When achievement is the result of a team effort—not just individual performance—we tend to overestimate our contribution to the final victory. I once asked three business partners to estimate their individual contribution to the partnership’s profits. Not surprisingly, the sum of their answers amounted to more than 150% of the actual profit. Each of the three partners thought she was contributing more than half.

This overestimation of our past success is true in almost any workplace. If you ask your colleagues (in a confidential survey) to estimate their percentage contribution to your enterprise, the total will always exceed 100%. There is nothing wrong with this. (If the total adds up to less than 100%, you probably need new colleagues.)

This “I have succeeded” belief, positive as it is in most cases, can become a major obstacle when behavioral change is needed.

DELUSIONS OF SUPERIORITY

Successful people consistently overrate themselves relative to their peers. I have asked more than 80,000 participants in my training programs to rate themselves in terms of their performance relative to their professional peers. We found that 80% to 85% rank themselves in the top 20% of their peer group, and about 70% rank themselves in the top 10%. The numbers get even more ridiculous among professionals with higher perceived social status, such as physicians, pilots, and investment bankers.
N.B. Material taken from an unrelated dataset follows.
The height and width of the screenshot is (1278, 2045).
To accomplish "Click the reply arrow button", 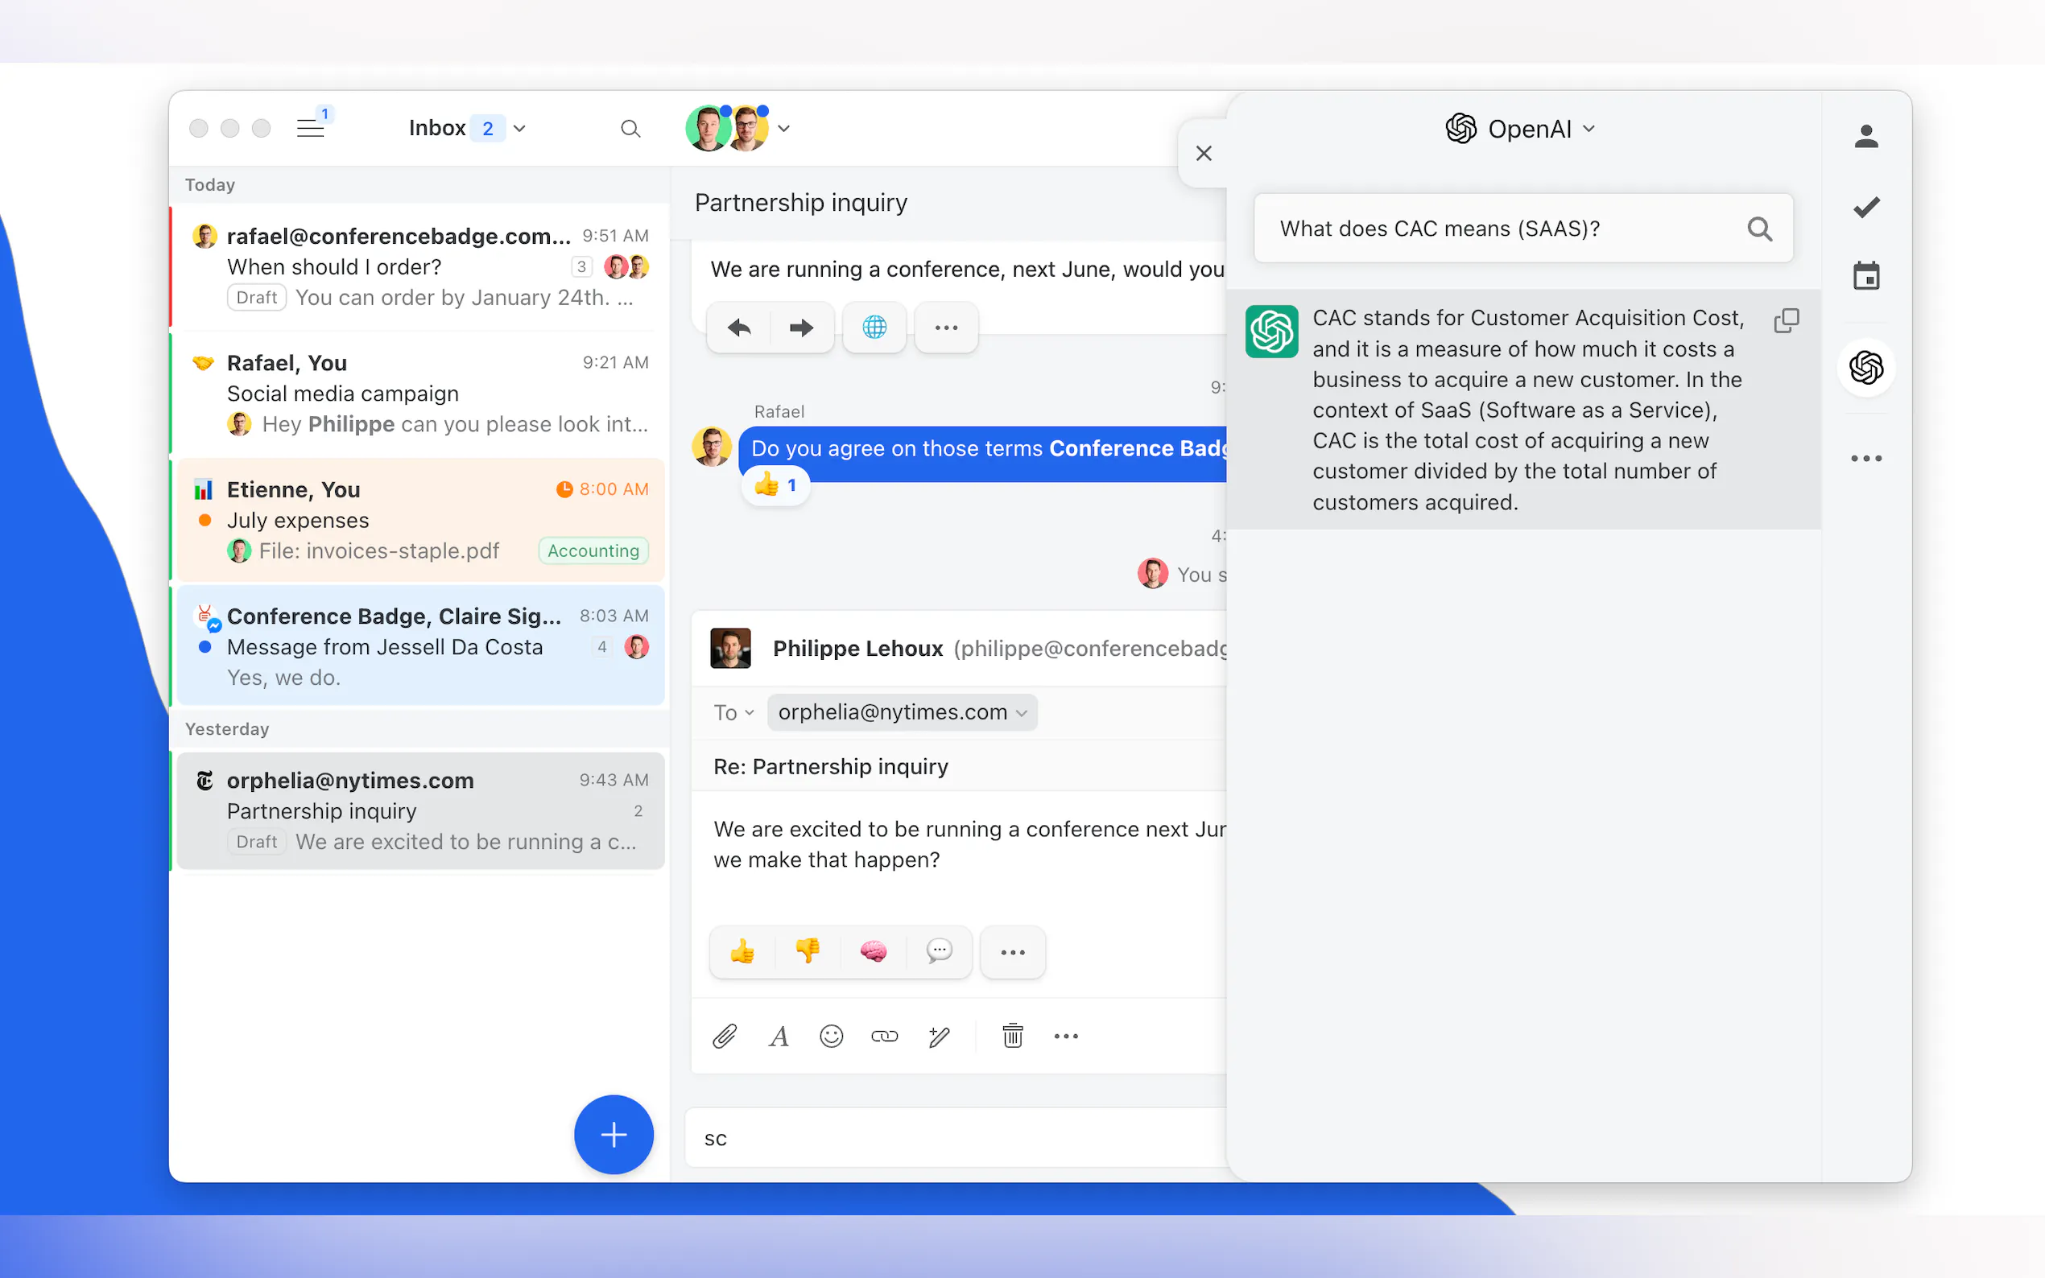I will click(x=739, y=327).
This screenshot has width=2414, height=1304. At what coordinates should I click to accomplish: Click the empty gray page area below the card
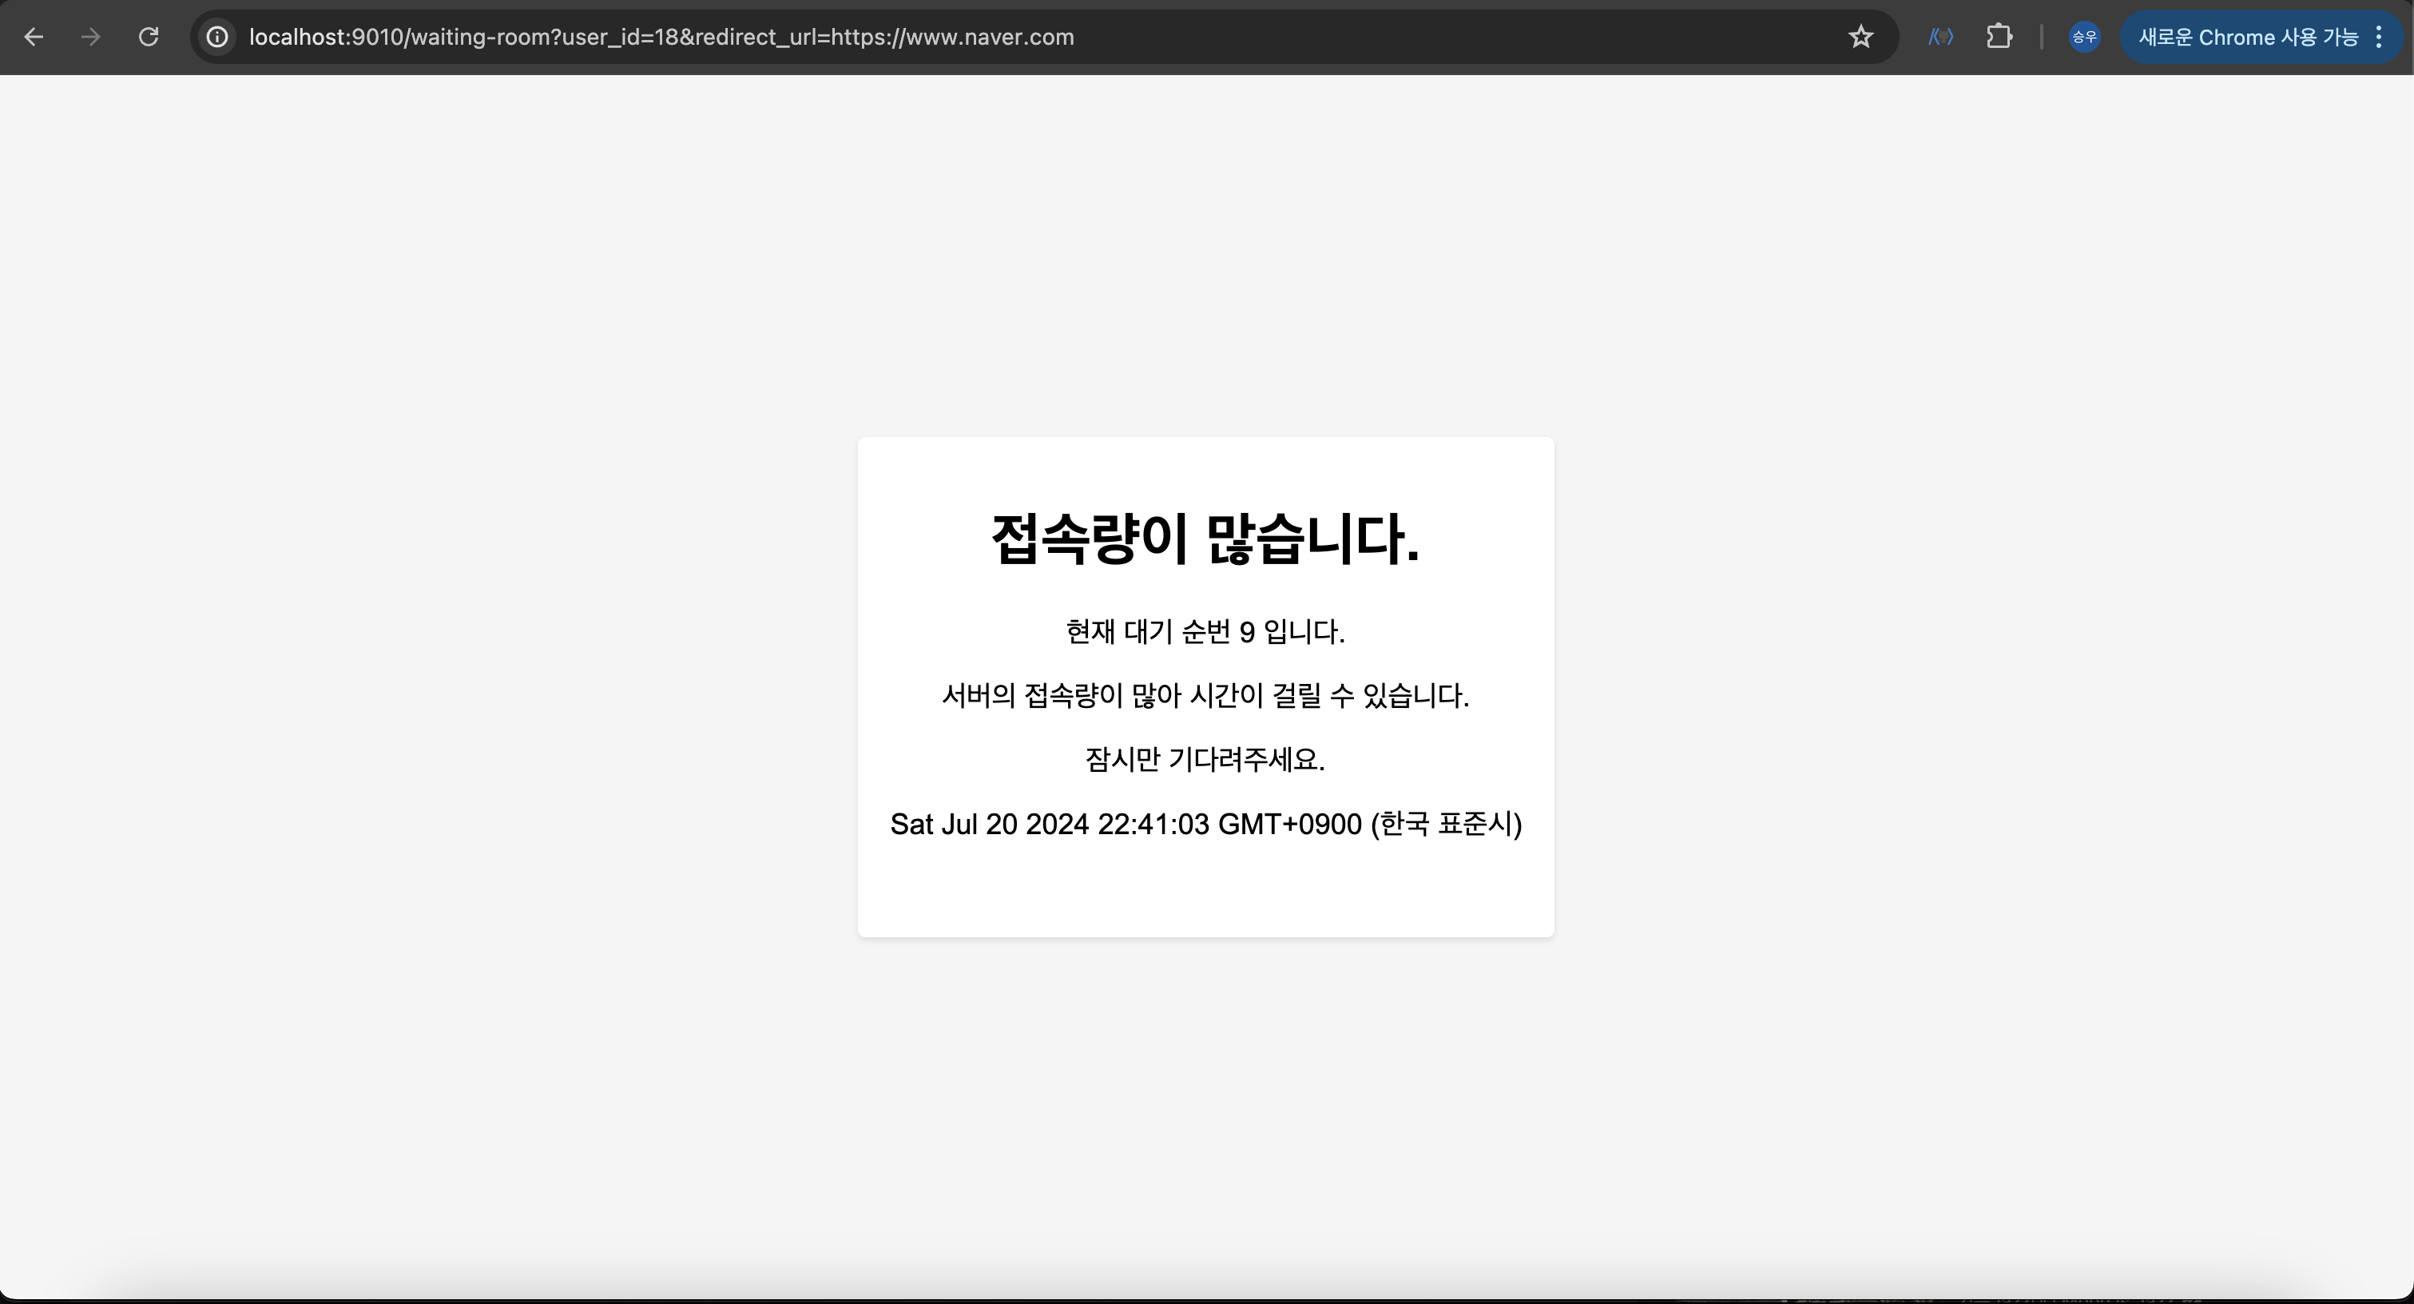point(1205,1106)
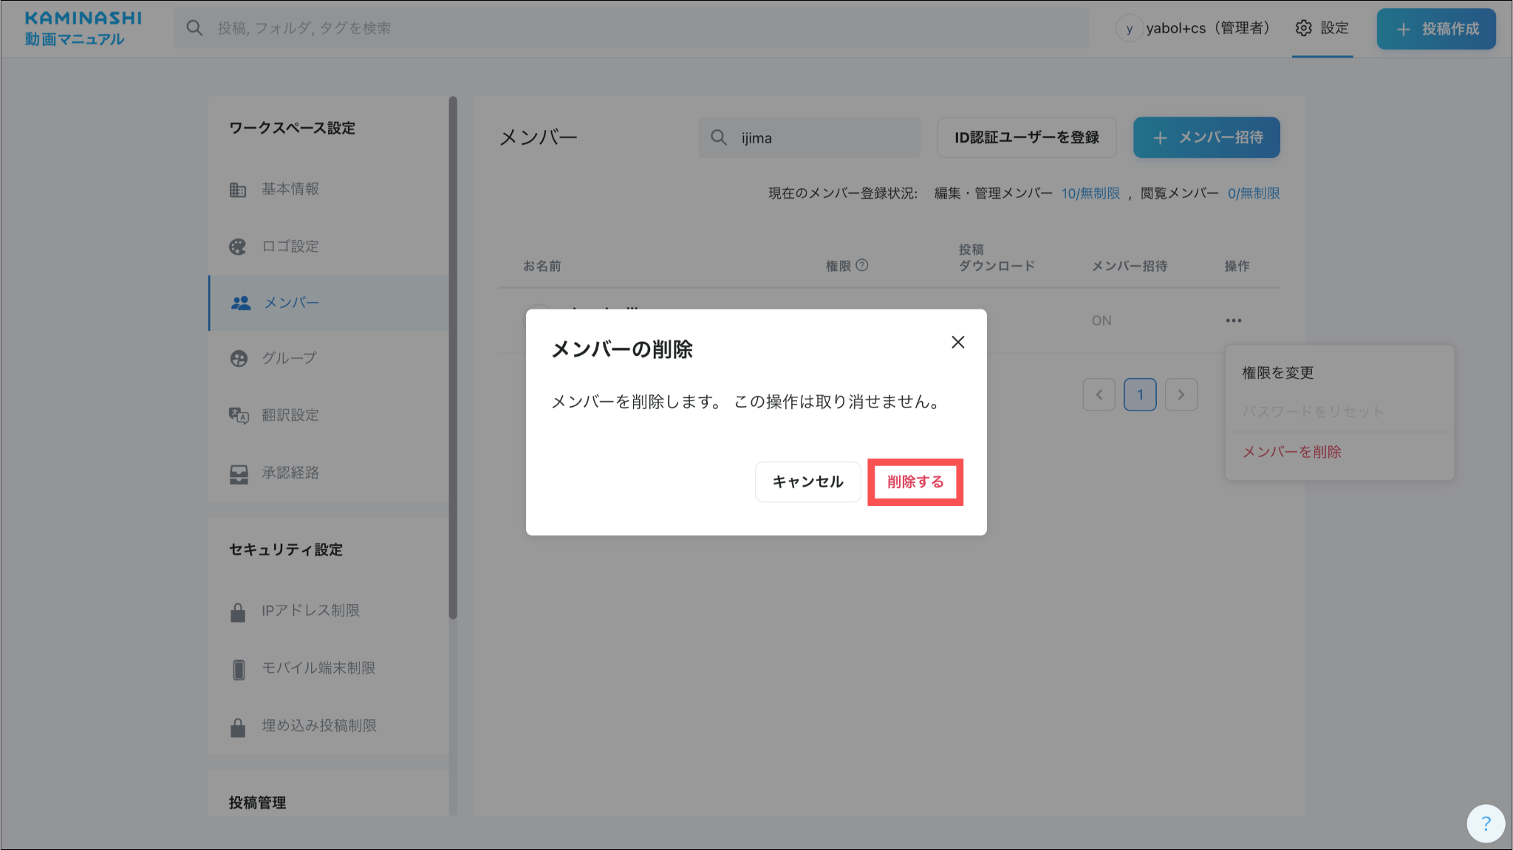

(M.D.s may be the most delusional. I once told a group of doctors that my extensive research had conclusively proven that half of all M.D.s had graduated in the bottom half of their medical school class. Two of the doctors insisted that this was impossible.)

Please remember this as you progress in the corporate world. The higher up we go—the more successful we become—the harder it may be for us to hear negative feedback. I ask my CEO clients to complete a simple exercise. Complete this sentence, “I am success because of…,” Then complete this sentence, “I am a success in spite of….”

I have never met anyone who was so wonderful that he or she had nothing on the “in spite of” list. (If I did meet such a person, I would suggest that he or she work on “humility.”) My readers are generally successful people. Make your own two lists: figure out your “in spite of”—and get to work.